Supplied text -
In the dim and distant past expert witnesses could not be sued for negligence. That changed in 2011, and they can now be sued when acting as an expert.
Although the hope was that this may help to drive up levels of care and skill amongst professionals when acting as experts, there are signs that further improvement is still required.
There have been a number of recent court decisions criticising expert witnesses who the court has regarded as acting as the equivalent of “hired guns” for the party which has appointed them.
It is understandable that some parties regard their expert as there to help them win their case, in the same way as their solicitor or barrister. After all, the party is paying the expert’s fees.
However, the court rules are clear in requiring experts to act independently and impartially. They are there to assist the court on matters within their field of expertise.
Despite those clear rules, they have not always been followed by experts. For example, in the 2017 case of Imperial Chemicals Industries Limited v Merit Merrell Technology Limited, the Technology and Construction Court judge dealing with the case was highly critical of ICI’s experts.
He stated in relation to the evidence of one expert for ICI at trial given in cross examination that it was “…not the sort of evidence one would expect from a wholly impartial independent expert witness.”

Recorded information -
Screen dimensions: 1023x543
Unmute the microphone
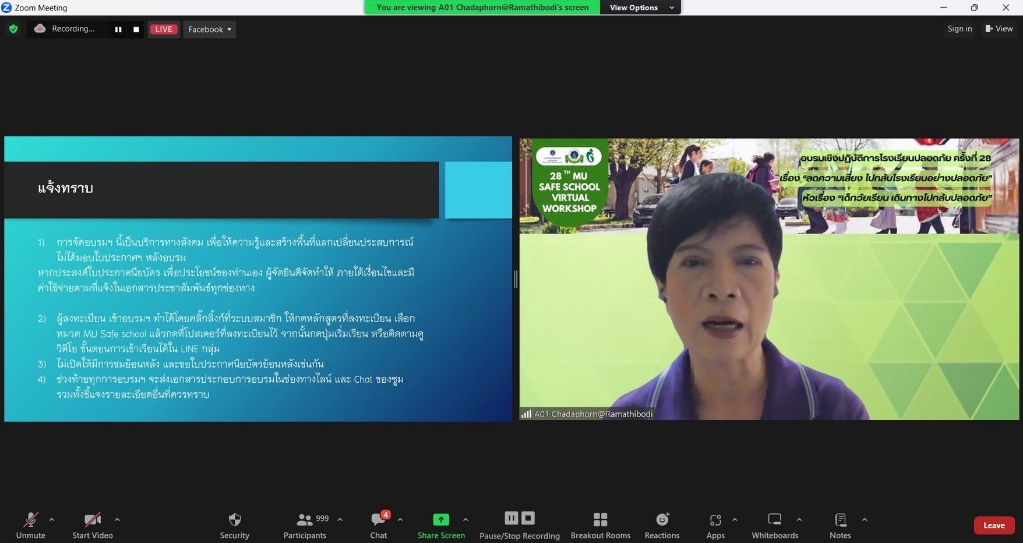(x=31, y=525)
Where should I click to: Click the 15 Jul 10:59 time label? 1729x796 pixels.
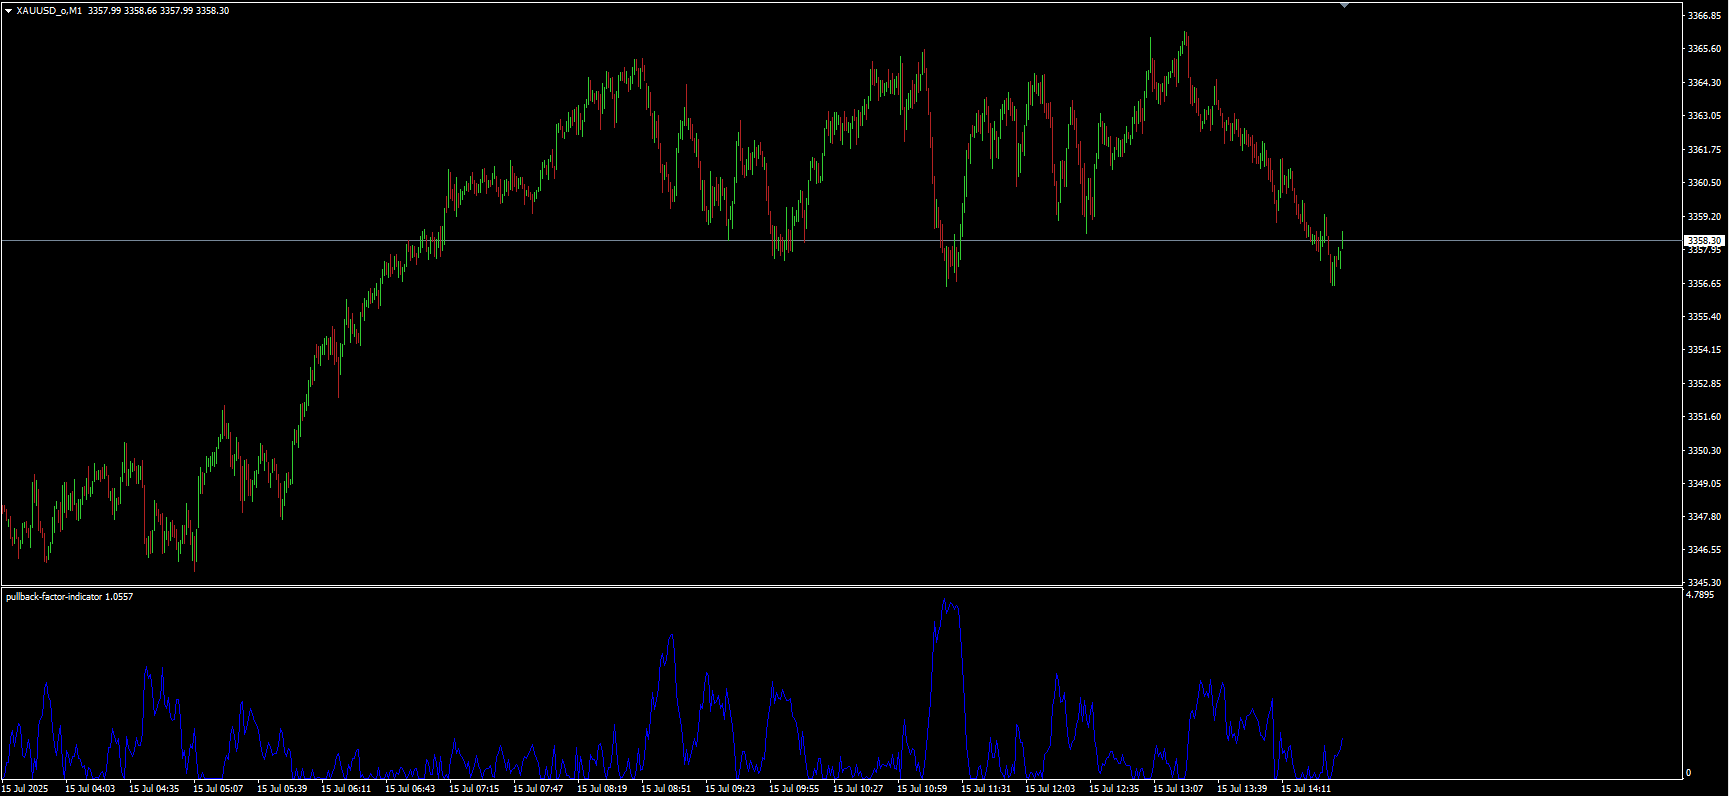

Work instructions - Say whether each statement agrees with the text on expert witnesses, answering yes or no and quoting the words that decide it. 1. Expert witnesses have been open to negligence claims since 2011. 2. The court rules allow an expert to favor the party that pays the expert's fees. 3. The 2017 case involving ICI was heard by a judge of the Technology and Construction Court.

Response -
1. Yes: "That changed in 2011, and they can now be sued when acting as an expert."
2. No: "the court rules are clear in requiring experts to act independently and impartially."
3. Yes: "the Technology and Construction Court judge dealing with the case was highly critical of ICI’s experts."